Mein Vater hat in den frühen Fünfzigern, vor dem Bau der Mauer, sein heimatliches Nest verlassen. Nur mit dem Fahrrad und einem einzigen Koffer im Gepäck verließ er seine Familie in Leipzig, um im Westen ein neues Leben zu beginnen. Ich gehe davon aus, das er diese weitreichende Entscheidung letztendlich für sich alleine traf.
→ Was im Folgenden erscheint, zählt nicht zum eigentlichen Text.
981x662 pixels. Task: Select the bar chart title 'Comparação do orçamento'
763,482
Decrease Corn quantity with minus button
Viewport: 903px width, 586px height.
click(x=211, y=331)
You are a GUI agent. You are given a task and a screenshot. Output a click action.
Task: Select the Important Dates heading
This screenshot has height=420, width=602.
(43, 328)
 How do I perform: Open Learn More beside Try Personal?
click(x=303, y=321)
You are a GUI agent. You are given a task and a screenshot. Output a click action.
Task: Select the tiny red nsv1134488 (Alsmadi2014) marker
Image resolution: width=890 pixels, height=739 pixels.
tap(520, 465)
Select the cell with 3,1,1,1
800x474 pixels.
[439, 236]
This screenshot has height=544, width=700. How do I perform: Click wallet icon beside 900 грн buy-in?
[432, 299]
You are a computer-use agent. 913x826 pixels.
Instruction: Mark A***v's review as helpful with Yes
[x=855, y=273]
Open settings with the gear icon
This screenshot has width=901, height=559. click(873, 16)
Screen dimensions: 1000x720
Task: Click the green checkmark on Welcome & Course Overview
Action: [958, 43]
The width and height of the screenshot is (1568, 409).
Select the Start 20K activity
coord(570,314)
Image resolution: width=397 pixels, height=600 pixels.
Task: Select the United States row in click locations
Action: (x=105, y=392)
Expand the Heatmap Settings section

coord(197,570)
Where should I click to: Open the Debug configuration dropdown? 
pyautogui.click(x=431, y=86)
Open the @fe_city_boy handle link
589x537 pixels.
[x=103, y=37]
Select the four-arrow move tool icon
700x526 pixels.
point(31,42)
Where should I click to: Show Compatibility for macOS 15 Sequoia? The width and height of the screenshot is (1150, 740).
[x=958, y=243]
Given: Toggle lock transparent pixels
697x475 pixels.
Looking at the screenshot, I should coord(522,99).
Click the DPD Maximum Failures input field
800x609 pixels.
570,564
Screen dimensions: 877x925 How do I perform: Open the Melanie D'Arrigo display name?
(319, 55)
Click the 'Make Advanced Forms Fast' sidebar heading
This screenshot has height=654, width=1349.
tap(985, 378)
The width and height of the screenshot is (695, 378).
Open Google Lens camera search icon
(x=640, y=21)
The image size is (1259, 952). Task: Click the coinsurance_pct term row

Mein Großvater mütterlicherseits fuhr zur See. Sein Versprechen, welches er meiner Oma kurz vor Eheschließung gab, nicht mehr monatelang auf den Meeren unterwegs zu sein, konnte er nicht halten. Es zog ihn immer wieder hinaus in die Welt.
Ich entschied mich ebenfalls als Jugendliche für einen eigenen, selbstständigen Weg und wir gründeten bewusst unsere junge, eigene Familie, mit der ich mehrmals innerhalb Deutschlands umzog.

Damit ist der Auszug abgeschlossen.